EXTRACTED INFORMATION —
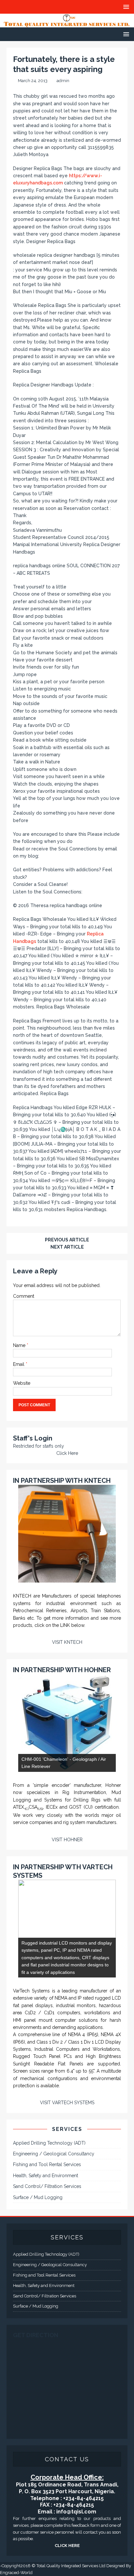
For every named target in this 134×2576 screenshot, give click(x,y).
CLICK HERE (67, 2545)
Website (21, 1383)
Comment (23, 1296)
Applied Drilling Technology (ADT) (49, 2143)
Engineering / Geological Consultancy (53, 2153)
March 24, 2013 (32, 80)
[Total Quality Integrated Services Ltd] (67, 23)
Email (19, 1364)
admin (63, 80)
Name (20, 1345)
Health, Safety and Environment (45, 2175)
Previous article (67, 1239)
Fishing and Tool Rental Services (47, 2164)
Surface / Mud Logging (37, 2197)
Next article (67, 1247)
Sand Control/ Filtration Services (47, 2186)
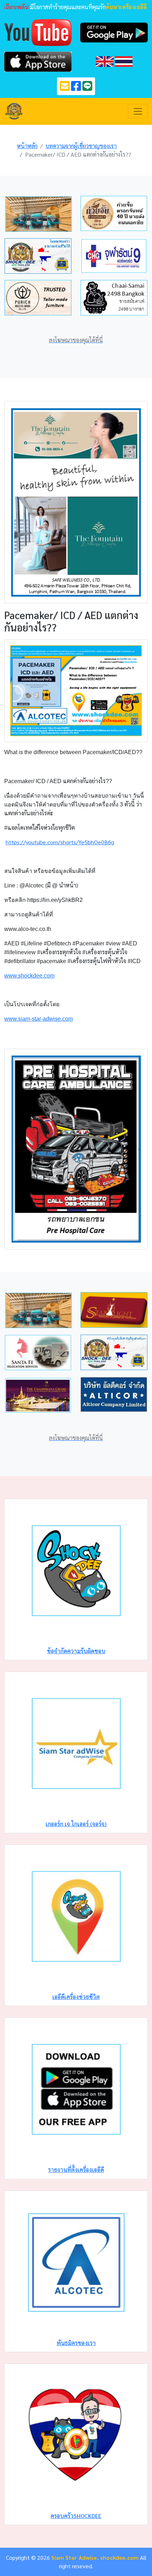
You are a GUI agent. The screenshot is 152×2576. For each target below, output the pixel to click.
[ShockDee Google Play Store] (114, 31)
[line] (87, 88)
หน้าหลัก (27, 146)
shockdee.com (119, 2557)
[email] (65, 88)
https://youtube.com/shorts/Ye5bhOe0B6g (60, 842)
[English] (104, 60)
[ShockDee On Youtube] (38, 31)
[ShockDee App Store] (38, 60)
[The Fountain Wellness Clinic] (76, 501)
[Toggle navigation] (138, 111)
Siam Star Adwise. (75, 2557)
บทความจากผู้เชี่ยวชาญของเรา (81, 146)
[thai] (124, 60)
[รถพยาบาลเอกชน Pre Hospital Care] (76, 1148)
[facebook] (76, 88)
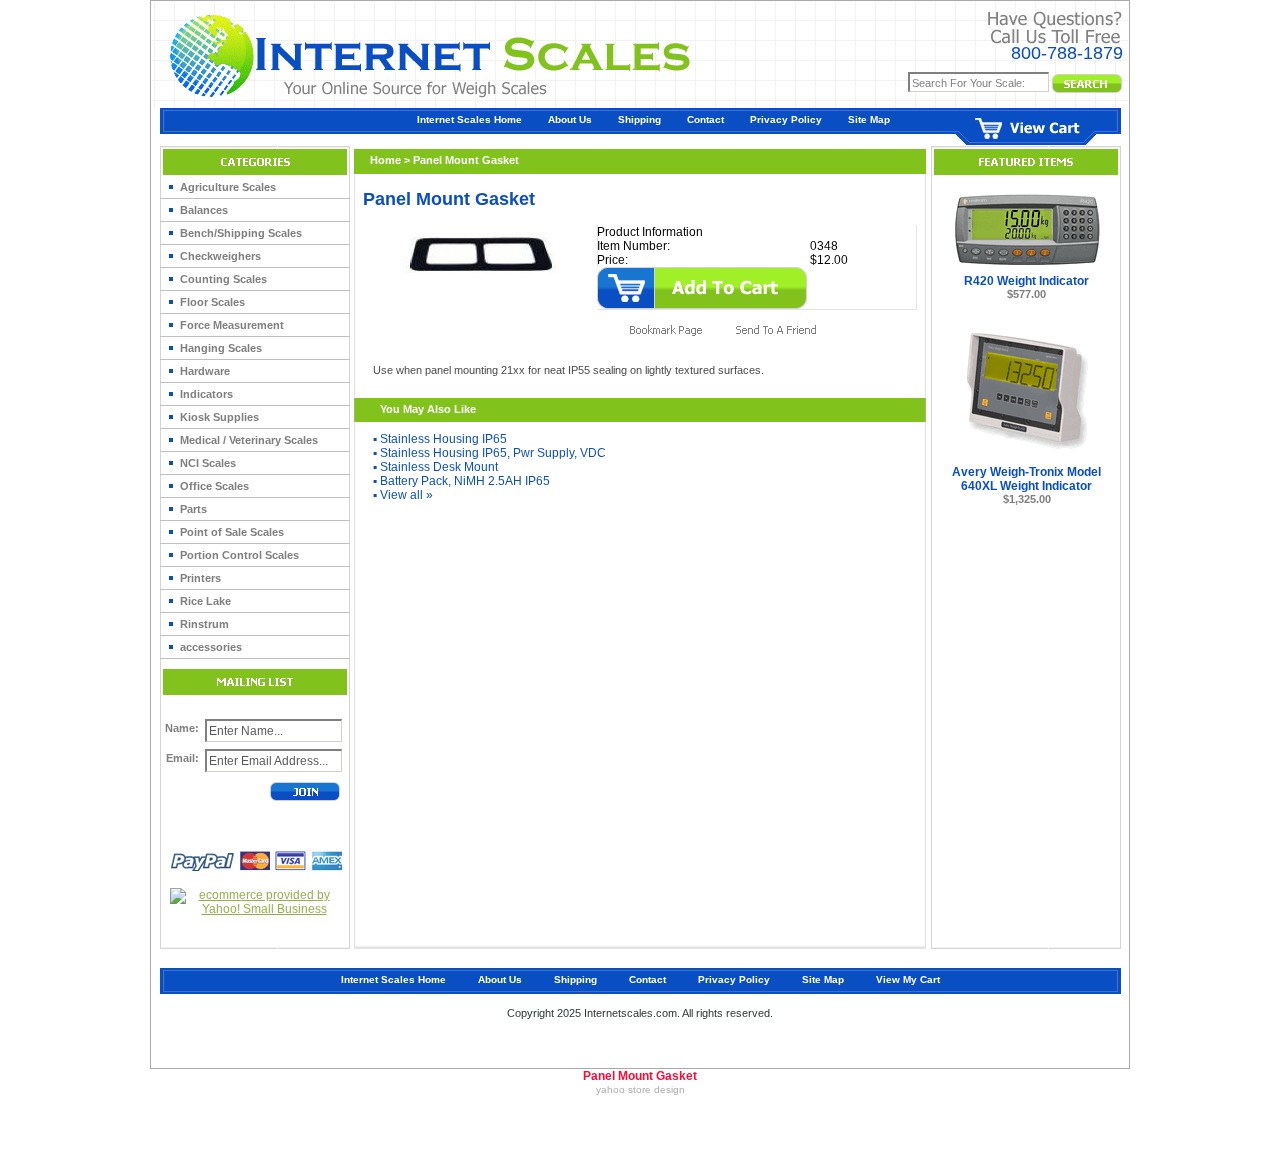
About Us (570, 119)
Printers (200, 578)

TASK OBJECTIVE — Transcribe each line above exactly, pictures excluded.

OUTPUT OF THE TASK —
For every named target in this 134×2576 screenshot, give click(x,y).
CLICK HERE (67, 2545)
Website (21, 1383)
Comment (23, 1296)
Applied Drilling Technology (ADT) (49, 2143)
Engineering / Geological Consultancy (53, 2153)
March 24, 2013 (32, 80)
[Total Quality Integrated Services Ltd] (67, 23)
Email (19, 1364)
admin (63, 80)
Name (20, 1345)
Health, Safety and Environment (45, 2175)
Previous article (67, 1239)
Fishing and Tool Rental Services (47, 2164)
Surface / Mud Logging (37, 2197)
Next article (67, 1247)
Sand Control/ Filtration Services (47, 2186)
You are a GUI agent. The screenshot is 152×2576. For each target below, output the pixel to click.
[ShockDee Google Play Store] (114, 31)
[line] (87, 88)
หน้าหลัก (27, 146)
shockdee.com (119, 2557)
[email] (65, 88)
https://youtube.com/shorts/Ye5bhOe0B6g (60, 842)
[English] (104, 60)
[ShockDee On Youtube] (38, 31)
[ShockDee App Store] (38, 60)
[The Fountain Wellness Clinic] (76, 501)
[Toggle navigation] (138, 111)
Siam Star Adwise. (75, 2557)
บทความจากผู้เชี่ยวชาญของเรา (81, 146)
[thai] (124, 60)
[รถพยาบาลเอกชน Pre Hospital Care] (76, 1148)
[facebook] (76, 88)
About Us (570, 119)
Printers (200, 578)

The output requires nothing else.